Passage to read:
The company’s first institutional financing round of €3m will be used to expand the rational, simulation-based drug discovery workflow into every phase of drug discovery from research to lifecycle management.

Turbine was founded on the premise that a computational model of human cell biology would rationalize drug discovery the same way that computer-aided design revolutionized architecture. Based on a decade of research, Turbine’s biologists, bioinformaticians, data scientists, and AI engineers built the Simulated Cell. This platform is comprised of a dynamic computational model of the human cell and the underlying simulation technology to find the smartest route to novel targets, biomarkers, and combination therapies. The Simulated Cell explains the response of cancer cells to drugs on a mechanistic level. The 50-strong team has also recently kicked-off its initial simulation-based drug discovery program centred around DNA Damage Repair (DDR).

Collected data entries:
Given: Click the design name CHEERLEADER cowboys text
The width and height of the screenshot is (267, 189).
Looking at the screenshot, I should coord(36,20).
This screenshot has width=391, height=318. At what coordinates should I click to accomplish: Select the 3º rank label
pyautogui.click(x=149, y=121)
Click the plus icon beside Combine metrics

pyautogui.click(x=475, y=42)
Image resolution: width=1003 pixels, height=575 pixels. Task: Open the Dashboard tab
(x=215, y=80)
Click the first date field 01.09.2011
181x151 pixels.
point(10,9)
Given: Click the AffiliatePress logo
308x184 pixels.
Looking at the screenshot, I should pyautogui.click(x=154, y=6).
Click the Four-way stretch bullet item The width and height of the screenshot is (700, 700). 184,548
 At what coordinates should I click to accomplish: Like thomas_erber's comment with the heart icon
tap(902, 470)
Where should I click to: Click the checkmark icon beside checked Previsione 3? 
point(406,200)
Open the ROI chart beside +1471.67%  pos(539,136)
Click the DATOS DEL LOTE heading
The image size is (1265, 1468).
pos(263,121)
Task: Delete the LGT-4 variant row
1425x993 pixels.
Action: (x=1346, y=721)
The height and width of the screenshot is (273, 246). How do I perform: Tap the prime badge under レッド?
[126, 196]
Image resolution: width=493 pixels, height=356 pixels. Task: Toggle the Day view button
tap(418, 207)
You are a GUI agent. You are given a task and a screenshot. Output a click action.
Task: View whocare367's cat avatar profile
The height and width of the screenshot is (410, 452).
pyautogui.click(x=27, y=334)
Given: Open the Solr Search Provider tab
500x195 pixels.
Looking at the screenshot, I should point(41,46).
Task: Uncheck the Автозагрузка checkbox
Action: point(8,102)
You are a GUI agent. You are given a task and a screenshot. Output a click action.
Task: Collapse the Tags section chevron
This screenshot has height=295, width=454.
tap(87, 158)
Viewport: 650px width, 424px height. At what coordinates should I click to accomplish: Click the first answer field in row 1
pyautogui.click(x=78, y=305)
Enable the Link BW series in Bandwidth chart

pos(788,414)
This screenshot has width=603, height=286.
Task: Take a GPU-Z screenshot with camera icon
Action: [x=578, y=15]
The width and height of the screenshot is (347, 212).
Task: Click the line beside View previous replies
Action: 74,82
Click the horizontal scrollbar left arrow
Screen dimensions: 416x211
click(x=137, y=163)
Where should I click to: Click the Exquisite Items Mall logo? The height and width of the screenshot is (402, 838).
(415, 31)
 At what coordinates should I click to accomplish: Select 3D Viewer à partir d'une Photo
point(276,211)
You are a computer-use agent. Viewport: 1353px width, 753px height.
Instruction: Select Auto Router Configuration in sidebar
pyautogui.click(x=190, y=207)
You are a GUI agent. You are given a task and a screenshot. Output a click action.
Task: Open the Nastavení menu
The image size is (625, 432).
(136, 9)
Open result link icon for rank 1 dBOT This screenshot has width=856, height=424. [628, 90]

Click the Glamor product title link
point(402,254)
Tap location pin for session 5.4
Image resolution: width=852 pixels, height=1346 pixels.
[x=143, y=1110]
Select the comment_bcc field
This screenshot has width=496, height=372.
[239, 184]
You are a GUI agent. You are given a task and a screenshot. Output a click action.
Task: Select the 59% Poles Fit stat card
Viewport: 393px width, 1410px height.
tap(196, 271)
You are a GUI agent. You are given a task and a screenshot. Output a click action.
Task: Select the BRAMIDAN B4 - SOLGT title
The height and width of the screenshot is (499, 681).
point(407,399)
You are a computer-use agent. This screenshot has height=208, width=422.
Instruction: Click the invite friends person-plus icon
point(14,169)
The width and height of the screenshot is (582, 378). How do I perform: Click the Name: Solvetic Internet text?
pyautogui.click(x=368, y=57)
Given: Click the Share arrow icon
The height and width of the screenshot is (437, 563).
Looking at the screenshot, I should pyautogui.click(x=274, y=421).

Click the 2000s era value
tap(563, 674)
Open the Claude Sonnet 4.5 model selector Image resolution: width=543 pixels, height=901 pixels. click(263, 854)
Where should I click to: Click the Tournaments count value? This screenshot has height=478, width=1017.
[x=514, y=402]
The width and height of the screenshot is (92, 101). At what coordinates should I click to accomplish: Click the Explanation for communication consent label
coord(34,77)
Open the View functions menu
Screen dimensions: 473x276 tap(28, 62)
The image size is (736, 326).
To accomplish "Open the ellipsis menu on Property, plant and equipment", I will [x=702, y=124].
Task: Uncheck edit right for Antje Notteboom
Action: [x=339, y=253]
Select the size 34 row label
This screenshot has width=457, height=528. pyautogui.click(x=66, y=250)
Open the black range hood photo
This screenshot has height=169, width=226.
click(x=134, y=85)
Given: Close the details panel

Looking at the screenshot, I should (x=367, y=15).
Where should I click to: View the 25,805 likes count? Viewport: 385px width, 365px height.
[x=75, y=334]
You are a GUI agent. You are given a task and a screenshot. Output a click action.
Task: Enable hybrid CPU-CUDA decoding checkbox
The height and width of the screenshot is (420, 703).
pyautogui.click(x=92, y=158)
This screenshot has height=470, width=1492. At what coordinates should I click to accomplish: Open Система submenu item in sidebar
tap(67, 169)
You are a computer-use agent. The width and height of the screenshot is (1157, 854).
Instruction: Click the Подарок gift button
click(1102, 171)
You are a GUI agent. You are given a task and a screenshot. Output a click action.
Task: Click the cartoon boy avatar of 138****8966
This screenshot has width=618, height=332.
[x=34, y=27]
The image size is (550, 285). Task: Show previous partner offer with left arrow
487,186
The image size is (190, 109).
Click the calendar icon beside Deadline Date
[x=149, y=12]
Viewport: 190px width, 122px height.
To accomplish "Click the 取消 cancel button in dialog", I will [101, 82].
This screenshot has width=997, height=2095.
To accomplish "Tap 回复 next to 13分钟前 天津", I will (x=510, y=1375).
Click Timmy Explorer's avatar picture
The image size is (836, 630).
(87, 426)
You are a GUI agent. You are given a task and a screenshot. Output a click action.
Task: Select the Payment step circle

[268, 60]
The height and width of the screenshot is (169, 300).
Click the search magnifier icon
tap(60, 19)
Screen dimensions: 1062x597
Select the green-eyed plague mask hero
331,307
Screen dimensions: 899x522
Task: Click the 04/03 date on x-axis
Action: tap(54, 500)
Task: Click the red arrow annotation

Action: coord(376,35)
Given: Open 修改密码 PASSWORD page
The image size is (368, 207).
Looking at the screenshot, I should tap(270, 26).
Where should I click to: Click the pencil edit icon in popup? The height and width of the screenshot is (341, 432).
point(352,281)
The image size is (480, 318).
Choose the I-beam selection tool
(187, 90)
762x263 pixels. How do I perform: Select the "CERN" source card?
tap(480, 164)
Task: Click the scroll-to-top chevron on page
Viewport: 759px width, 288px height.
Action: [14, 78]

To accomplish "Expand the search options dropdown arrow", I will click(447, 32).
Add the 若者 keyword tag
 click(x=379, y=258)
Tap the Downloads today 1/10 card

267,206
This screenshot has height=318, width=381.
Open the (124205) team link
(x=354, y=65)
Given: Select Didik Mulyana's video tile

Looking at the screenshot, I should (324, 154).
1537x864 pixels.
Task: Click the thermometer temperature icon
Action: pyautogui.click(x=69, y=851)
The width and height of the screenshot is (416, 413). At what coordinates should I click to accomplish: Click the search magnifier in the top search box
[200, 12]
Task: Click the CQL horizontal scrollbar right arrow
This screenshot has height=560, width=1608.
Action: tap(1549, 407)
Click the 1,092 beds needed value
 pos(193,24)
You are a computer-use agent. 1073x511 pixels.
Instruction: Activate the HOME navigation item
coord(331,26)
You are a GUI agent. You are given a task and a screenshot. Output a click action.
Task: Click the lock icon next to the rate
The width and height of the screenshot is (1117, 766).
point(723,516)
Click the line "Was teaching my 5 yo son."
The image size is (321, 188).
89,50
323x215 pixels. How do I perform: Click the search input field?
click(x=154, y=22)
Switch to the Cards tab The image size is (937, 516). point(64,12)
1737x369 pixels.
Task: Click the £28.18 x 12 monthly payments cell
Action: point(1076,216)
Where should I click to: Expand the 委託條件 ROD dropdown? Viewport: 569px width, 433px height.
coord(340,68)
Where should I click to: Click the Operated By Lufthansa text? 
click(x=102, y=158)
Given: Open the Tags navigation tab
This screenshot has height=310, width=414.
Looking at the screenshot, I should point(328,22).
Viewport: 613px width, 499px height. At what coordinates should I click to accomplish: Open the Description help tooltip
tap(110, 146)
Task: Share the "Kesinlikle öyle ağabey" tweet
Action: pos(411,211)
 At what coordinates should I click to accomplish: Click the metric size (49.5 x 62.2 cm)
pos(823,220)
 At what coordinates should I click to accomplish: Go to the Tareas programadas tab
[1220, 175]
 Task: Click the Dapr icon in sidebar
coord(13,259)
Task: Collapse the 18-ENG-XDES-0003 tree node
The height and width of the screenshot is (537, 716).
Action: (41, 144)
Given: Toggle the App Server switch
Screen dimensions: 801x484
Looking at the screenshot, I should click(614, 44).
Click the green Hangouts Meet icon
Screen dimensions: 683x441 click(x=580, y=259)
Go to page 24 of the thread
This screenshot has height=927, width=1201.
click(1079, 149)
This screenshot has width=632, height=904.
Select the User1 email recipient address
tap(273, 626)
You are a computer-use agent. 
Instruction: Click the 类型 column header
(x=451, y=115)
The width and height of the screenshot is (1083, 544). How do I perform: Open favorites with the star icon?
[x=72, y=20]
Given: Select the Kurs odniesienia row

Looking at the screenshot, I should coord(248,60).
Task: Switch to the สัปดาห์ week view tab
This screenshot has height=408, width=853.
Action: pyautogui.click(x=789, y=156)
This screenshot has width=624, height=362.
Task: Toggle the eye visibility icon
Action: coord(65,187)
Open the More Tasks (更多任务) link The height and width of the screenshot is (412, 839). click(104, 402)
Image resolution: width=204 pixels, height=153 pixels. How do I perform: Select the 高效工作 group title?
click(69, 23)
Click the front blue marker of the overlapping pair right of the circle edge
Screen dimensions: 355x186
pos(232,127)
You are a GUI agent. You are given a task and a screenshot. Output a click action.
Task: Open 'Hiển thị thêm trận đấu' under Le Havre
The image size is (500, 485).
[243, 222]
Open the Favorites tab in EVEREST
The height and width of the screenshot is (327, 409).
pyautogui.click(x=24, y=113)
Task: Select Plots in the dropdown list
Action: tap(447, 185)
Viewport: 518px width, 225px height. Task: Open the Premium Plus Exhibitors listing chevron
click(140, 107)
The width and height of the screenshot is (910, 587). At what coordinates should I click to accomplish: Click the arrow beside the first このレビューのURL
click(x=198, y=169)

To do:
1: Answer these questions using the passage about Turbine:
(a) How large is the company's first institutional financing round?
(b) What platform did Turbine's team build?
(c) What is the company's initial simulation-based drug discovery program centred around?
2: Extend the passage about Turbine with a few sentences that follow on from its final sentence.

Expected outputs:
1:
(a) €3m.
(b) The Simulated Cell.
(c) DNA Damage Repair (DDR).

2:
Designing life-saving therapies for cancer patients demands a vast amount of financial investment, time and brainpower from pharmaceutical companies, yet 96.6% of new anticancer drugs still fail during clinical trials. Many of these failures can be attributed to the incredible complexity of biology. Current lab methodologies provide only a limited understanding of how and why cancer cells respond to drugs. Turbine believes that narrowing down true novelty will be a success rate booster in every step drug discovery can fail today.